Para os autores, no primeiro cenário, o Brasil consegue ficar dentro do seu orçamento de carbono para ajudar o planeta a conter o aquecimento a 2°C até o final do século. Mas a partir do segundo cenário, o quadro pode se complicar. “Isso poderia minar o sucesso que o Brasil teve em reduzir suas emissões por meio do controle do desmatamento observado na última década”, escrevem.
“Quando falamos em um mundo com menos de 2°C de aquecimento, estamos falando numa quantidade máxima de carbono que pode ser emitida pelo planeta inteiro – é o que chamamos de ‘orçamento’. Pensamos quanto cabe ao Brasil nesse orçamento e calculamos quanto ele pode emitir até 2050”, explica Schaeffer.
“Se o desmatamento aumenta e avança em suas emissões, sobra menos para o resto da economia emitir. Ou seja, setores como o de energia e a indústria vão ter de reduzir muito mais suas emissões do que se prevê hoje, talvez até tenham de ajudar a capturar e absorver carbono, com tecnologias que ainda não estão maduras e são muito mais caras”, complementa.
Os pesquisadores estimaram o “esforço necessário em outros setores da economia para compensar o enfraquecimento da governança ambiental” e ainda possibilitar que o País consiga cumprir sua meta diante de uma eventual alta nas emissões provenientes de desmatamento.
Pelos modelos, se o desmatamento continuar subindo no ritmo que ocorreu nos últimos cinco anos, os custos para o País alcançar a sua meta junto ao Acordo de Paris podem ser de US$ 2 trilhões até 2050.

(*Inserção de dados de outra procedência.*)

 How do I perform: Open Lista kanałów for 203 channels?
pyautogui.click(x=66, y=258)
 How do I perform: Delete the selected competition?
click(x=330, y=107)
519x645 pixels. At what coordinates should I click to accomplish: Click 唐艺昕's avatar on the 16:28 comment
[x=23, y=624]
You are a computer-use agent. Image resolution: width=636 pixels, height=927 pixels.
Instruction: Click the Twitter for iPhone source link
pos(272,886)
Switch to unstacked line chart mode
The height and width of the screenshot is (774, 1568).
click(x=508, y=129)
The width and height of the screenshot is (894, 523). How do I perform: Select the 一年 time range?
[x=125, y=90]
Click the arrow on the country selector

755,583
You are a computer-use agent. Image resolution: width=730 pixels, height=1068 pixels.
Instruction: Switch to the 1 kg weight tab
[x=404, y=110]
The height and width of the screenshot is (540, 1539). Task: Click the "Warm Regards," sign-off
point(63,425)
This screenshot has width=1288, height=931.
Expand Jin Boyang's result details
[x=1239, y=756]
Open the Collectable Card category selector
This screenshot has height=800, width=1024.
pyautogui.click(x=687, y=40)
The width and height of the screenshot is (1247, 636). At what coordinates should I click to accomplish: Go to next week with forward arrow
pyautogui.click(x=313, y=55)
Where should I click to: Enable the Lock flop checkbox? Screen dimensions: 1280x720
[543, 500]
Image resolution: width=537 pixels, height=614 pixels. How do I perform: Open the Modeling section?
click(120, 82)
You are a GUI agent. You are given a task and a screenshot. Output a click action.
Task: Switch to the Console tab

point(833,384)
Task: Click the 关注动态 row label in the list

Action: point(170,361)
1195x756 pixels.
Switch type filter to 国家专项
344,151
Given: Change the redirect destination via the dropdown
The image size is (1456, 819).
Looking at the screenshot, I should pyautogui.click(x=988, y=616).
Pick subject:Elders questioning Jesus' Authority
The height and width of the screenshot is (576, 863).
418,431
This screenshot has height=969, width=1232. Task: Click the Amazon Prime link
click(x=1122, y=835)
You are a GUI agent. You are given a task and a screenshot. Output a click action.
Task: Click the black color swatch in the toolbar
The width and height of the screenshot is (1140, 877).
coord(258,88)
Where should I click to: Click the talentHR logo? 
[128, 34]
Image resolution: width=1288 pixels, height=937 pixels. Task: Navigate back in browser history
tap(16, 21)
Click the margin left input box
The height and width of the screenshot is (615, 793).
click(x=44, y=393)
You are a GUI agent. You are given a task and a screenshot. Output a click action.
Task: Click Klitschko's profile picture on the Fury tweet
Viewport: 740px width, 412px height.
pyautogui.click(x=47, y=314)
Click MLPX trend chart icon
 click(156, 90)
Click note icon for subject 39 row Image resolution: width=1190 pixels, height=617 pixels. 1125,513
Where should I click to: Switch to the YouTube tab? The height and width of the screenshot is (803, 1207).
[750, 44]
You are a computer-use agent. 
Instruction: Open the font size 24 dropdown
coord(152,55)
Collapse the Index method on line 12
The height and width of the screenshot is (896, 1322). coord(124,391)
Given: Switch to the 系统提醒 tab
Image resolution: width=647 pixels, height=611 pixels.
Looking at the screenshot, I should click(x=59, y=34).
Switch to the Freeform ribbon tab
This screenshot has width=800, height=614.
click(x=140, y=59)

No pior cenário, o custo pode chegar a US$ 5 trilhões e não é garantido que o Brasil consiga atingir suas metas. Em resumo, o custo total de um enfraquecimento da governança ambiental pode ser entre 2 a 3,3 vezes maior. “Para contrabalançar uma política brasileira do século 19, a economia teria de recorrer a uma tecnologia do século 21 muito mais cara”, resume Schaeffer.